By looking at the immune system in whole blood at a single-cell level, Stanford researchers Martin Angst, Brice Gaudilliere and Nima Aghaeepour have been able to identify patient-specific immune signatures that predict the trajectory of their surgical recovery. The group uses high parameter mass cytometry technology developed at Stanford, combined with deep phenotyping and advanced bio-computational methods, to study how the human immune system responds and adapts to surgical trauma. By pinpointing specific immune phenotypes that are predictive of adverse postoperative outcomes, they hope to apply this knowledge to developing immune-modulating therapies that can be applied before surgery to improve recovery.
“We were interested in whether we could interrogate the patient’s immune system ahead of surgery and make predictions about their recovery,” said Martin Angst, MD, professor, anesthesiology, perioperative and pain. “Using high dimensional mass cytometry, we have recently shown that the signaling behavior of specific immune cells measured before surgery in patients’ blood predicted the speed at which they recovered form surgery.”
The team used a deep-phenotyping approach to measure various functional outcomes of patients undergoing major joint replacements and abdominal surgery. How quickly do they heal? How soon do they regain functionality?
“Everyone knows your immune system plays a role in how you recover from surgery,” said Gaudilliere, MD, PhD, assistant professor, anesthesiology, perioperative and pain. “But if you talk to a surgeon or anesthesiologist, and ask them if they take a patient’s immune system into consideration when they provide care, the answer is not at all.”

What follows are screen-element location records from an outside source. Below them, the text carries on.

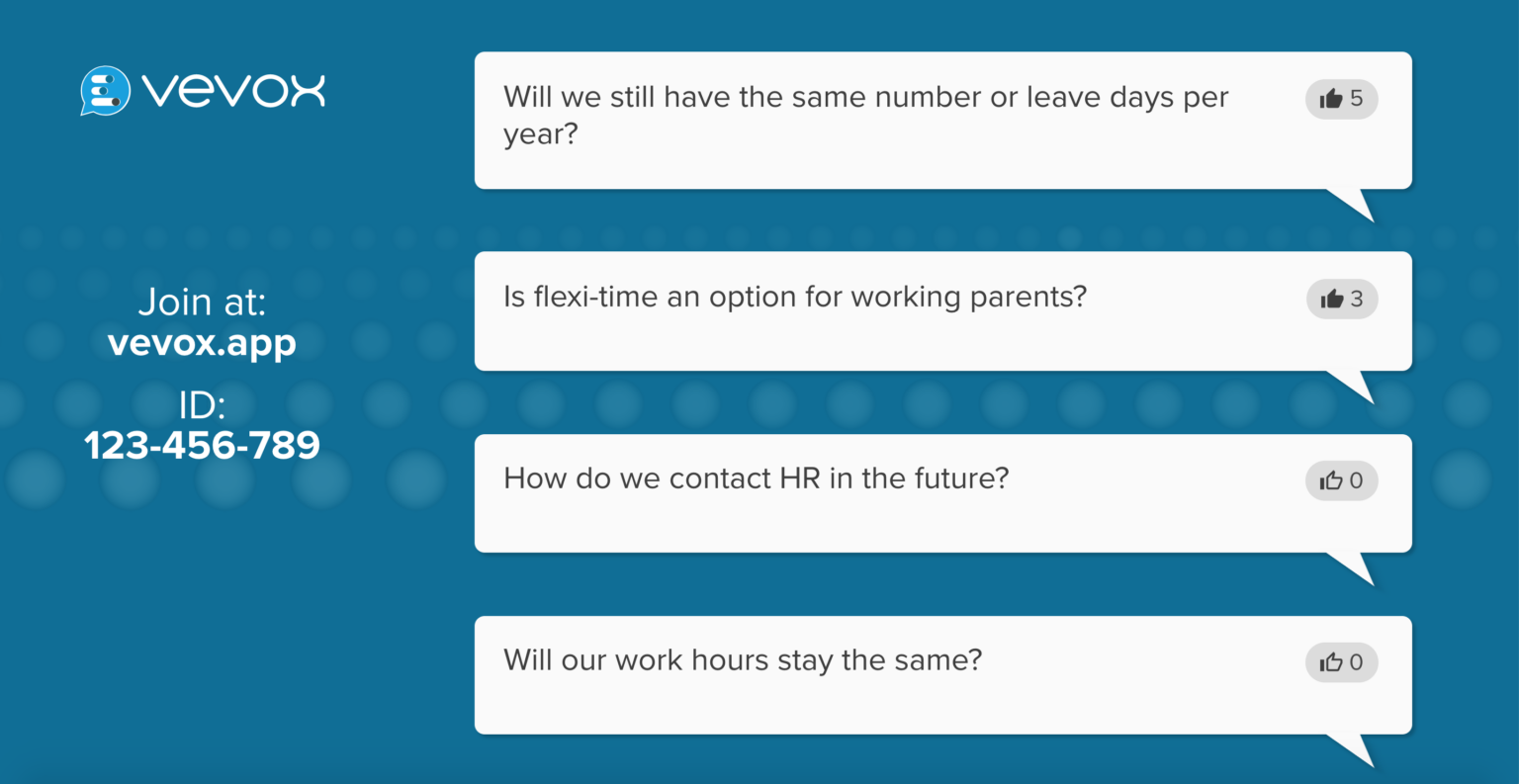Select the work hours question bubble
Viewport: 1519px width, 784px height.
(x=743, y=660)
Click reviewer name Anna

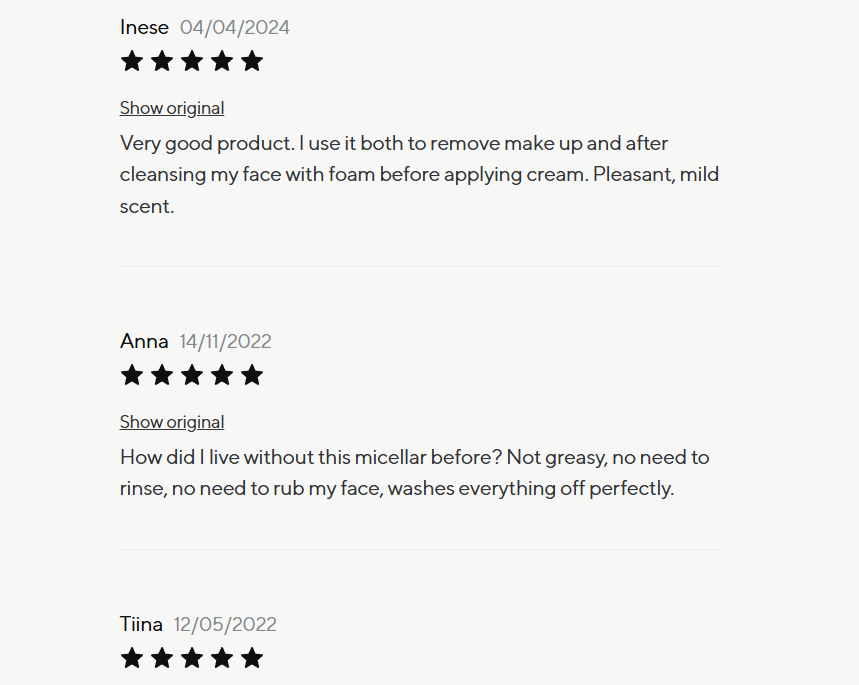(144, 341)
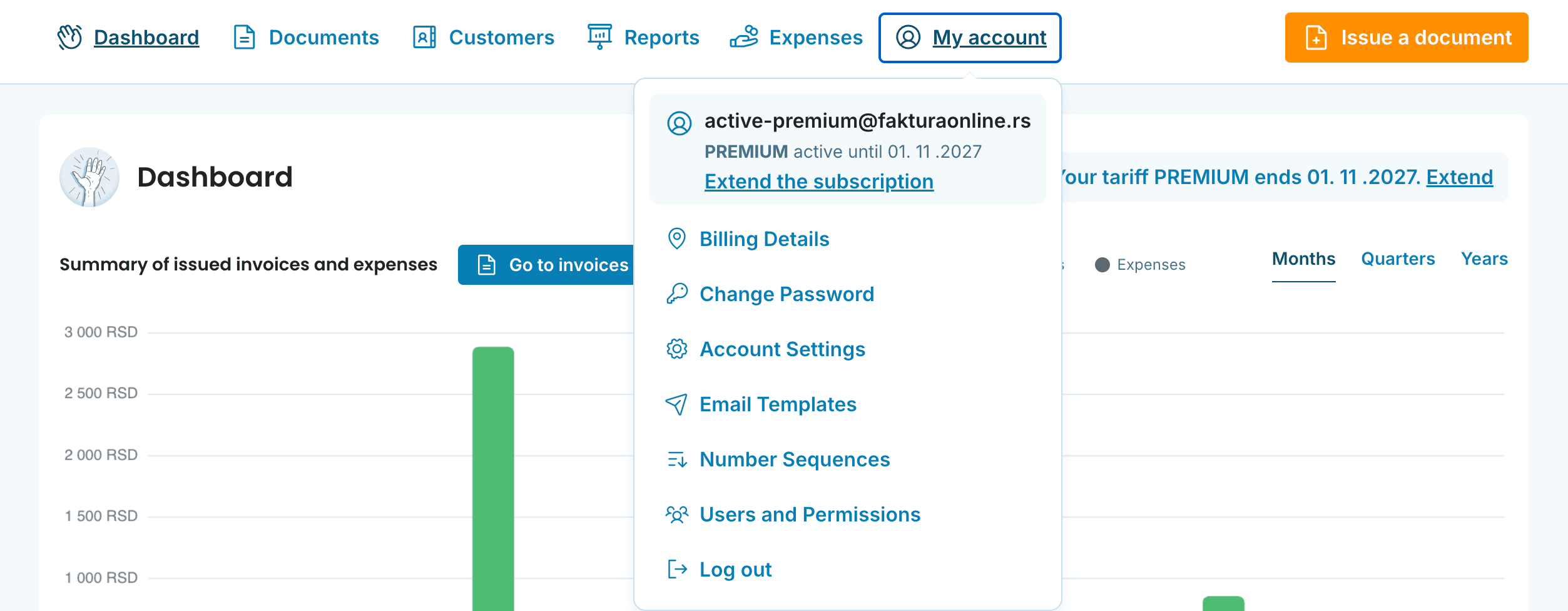Switch chart view to Years
Image resolution: width=1568 pixels, height=611 pixels.
(x=1484, y=259)
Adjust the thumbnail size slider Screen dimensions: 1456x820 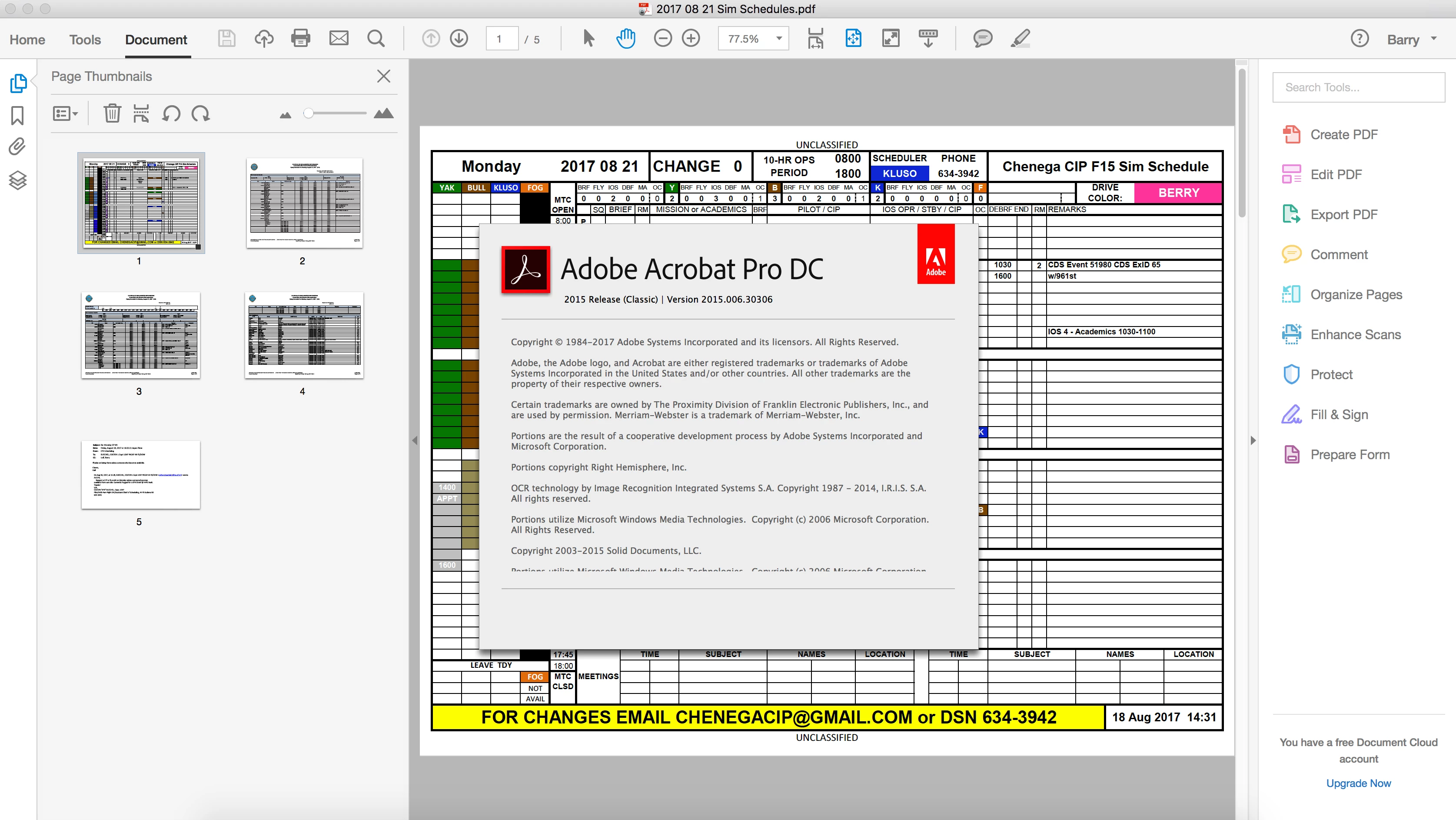coord(309,113)
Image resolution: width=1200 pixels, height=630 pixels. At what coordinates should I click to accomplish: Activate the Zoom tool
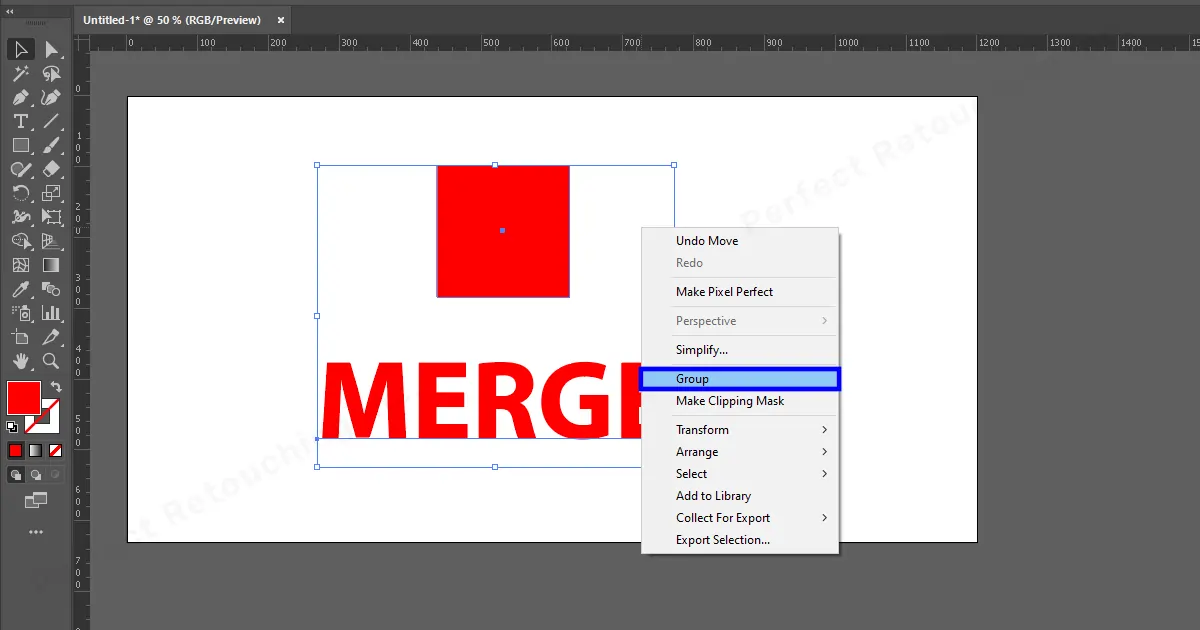(x=51, y=361)
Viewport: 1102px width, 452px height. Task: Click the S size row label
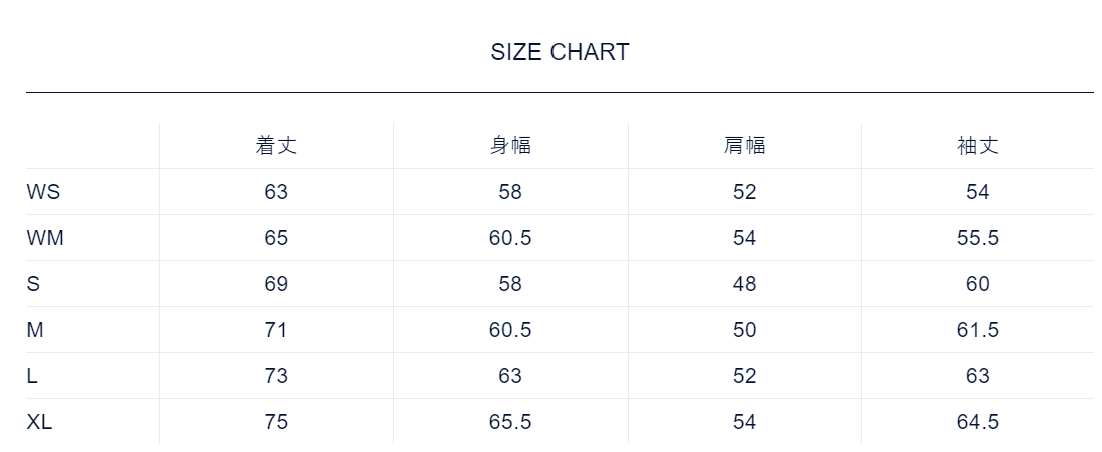point(33,284)
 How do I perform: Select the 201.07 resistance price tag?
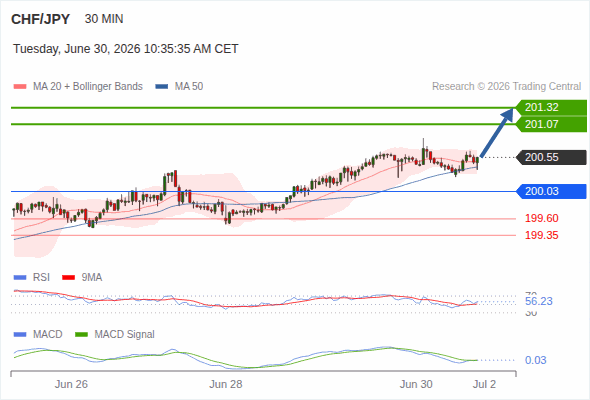pos(551,124)
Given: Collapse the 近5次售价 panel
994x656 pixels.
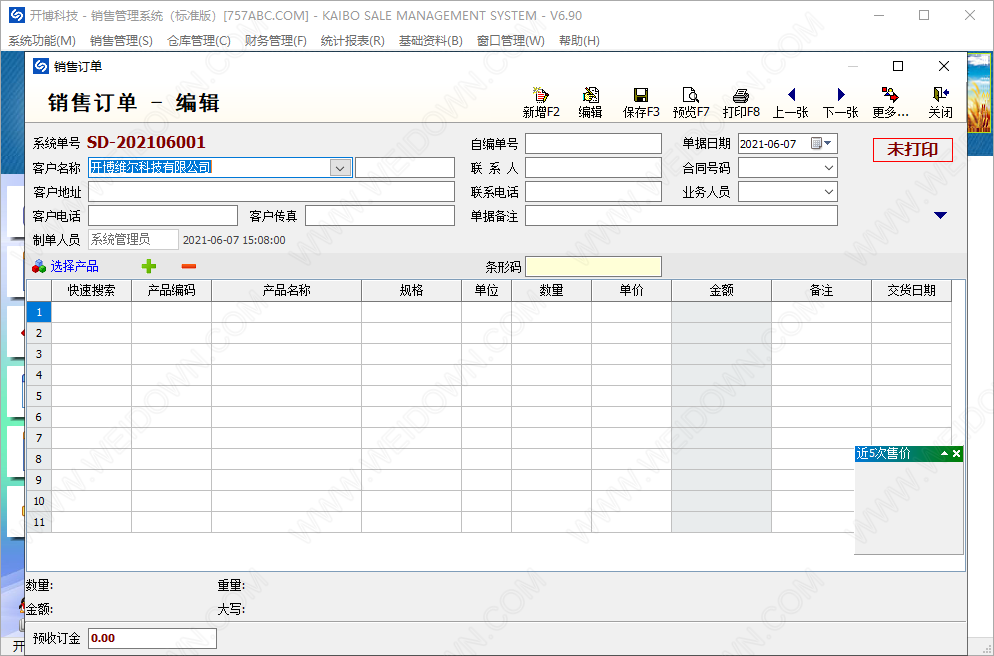Looking at the screenshot, I should (944, 454).
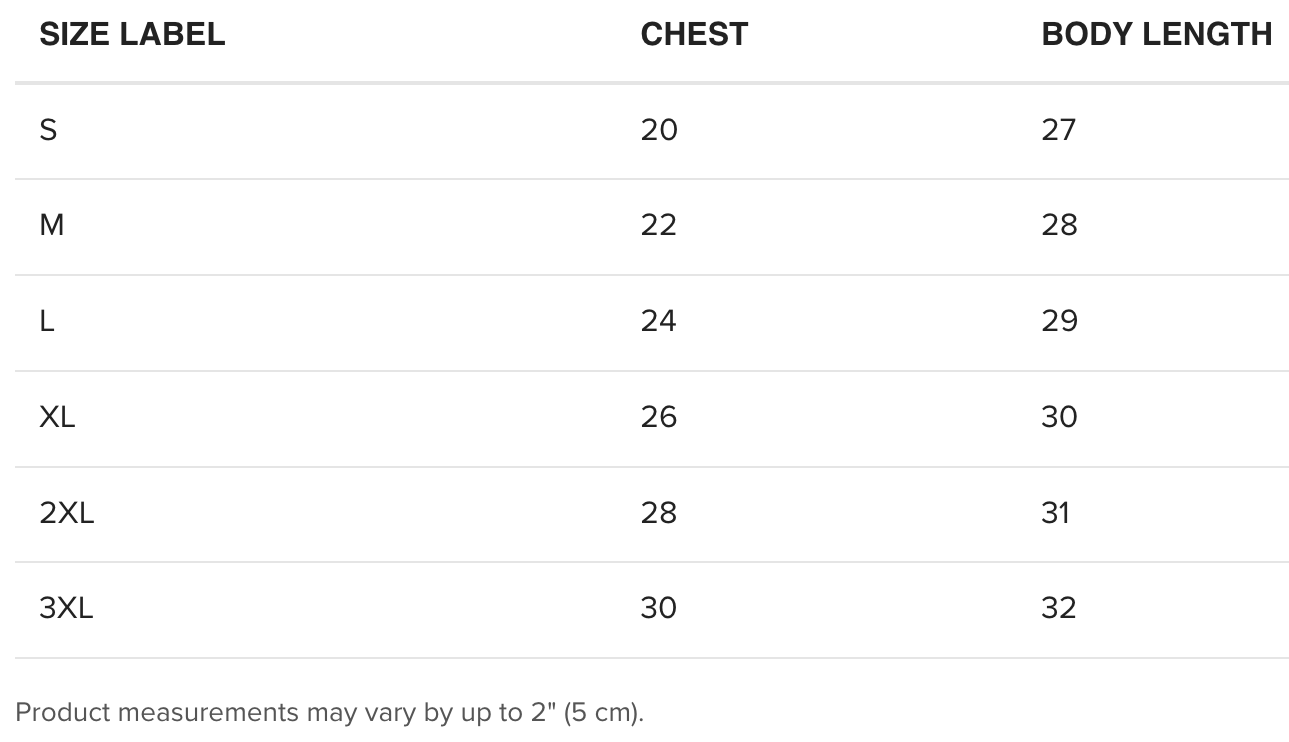
Task: Click body length 31 in 2XL row
Action: click(x=1056, y=513)
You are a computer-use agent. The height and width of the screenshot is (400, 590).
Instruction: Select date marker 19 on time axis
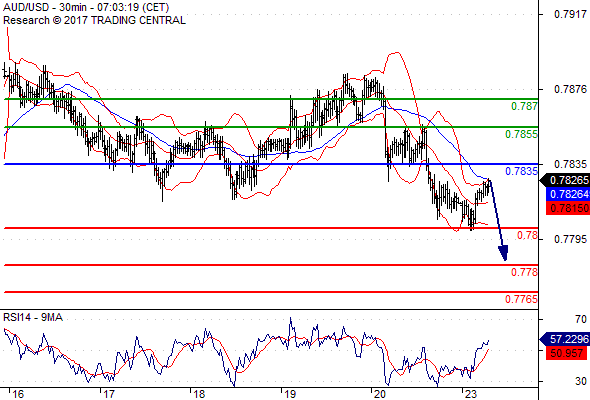point(290,394)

Instead, these physicians commonly look at a number of clinical and physiological parameters such as a patient’s age and pre-existing disease burden to predict perioperative outcomes. But all of these factors combined cannot accurately predict a patient’s functional recovery, said Angst. “Identified immune signatures did predict up to 50 percent of the variability in how patients recover, resolve pain and regain function.”
The team is able to define patient populations at risk based on their immune profile in peripheral blood. “We can precisely define these immunological states, looking at how every immune cell is behaving in response to surgery,” said Gaudilliere. “We should be able to use this information very practically in a clinical setting.”
Public health implications
“There are over 40 million surgeries a year in the US alone, and not everyone who has surgery recovers well,” said Angst. “Some may not go back to work, others might not be functional and others are fatigued for months. To us, that is a big public health issue.” That is what motivates their research.
About six years ago, this idea of harnessing immune information and bringing it into clinical care began germinating amongst Angst and Gaudilliere. Fueled by the support of their department chair Ron Pearl, MD, they partnered with computational scientist Nima Aghaeepour, PhD. The three began collaborating with Garry Nolan’s lab, which developed mass cytometry. This technology can measure 50 parameters per single cell, a vast improvement from standard flow cytometry assays, which could measure just six to 15 parameters per single cell.
“High dimensional cytometry allows you to look at the entire immune system, at how these immune cells are functioning with extreme resolution,” said Gaudilliere, “and then you can define these patient-specific immune states based on understanding how these immune cells behave. You’re not just looking at a marker that is going up or down,” he said. “You’re looking at how a certain biological process unfolds and you can therefore target it.”
The ability to assess the functionality of these immune cells cannot be over emphasized, said Aghaeepour. “These are cells that can be modified, that can be programmed to do something in your body, to change the biological processes that are happening.”
The long-term goal of their exploratory research is to create a reliable test physicians can use to predict patient recovery and make decisions about surgical timing and care. They also imagine a point where the information gleaned from patient-specific immune monitoring can be used to modulate a patient’s particular immune response before surgery to improve recovery.
“Immune cells tell us a lot about an individual’s biology and tell us about health risks in these patients such as slow functional recovery from surgery,” said Angst. “There is this conviction in our group now that we can measure this relevant biology and meaningfully link it to how an individual patient recovers from surgery.”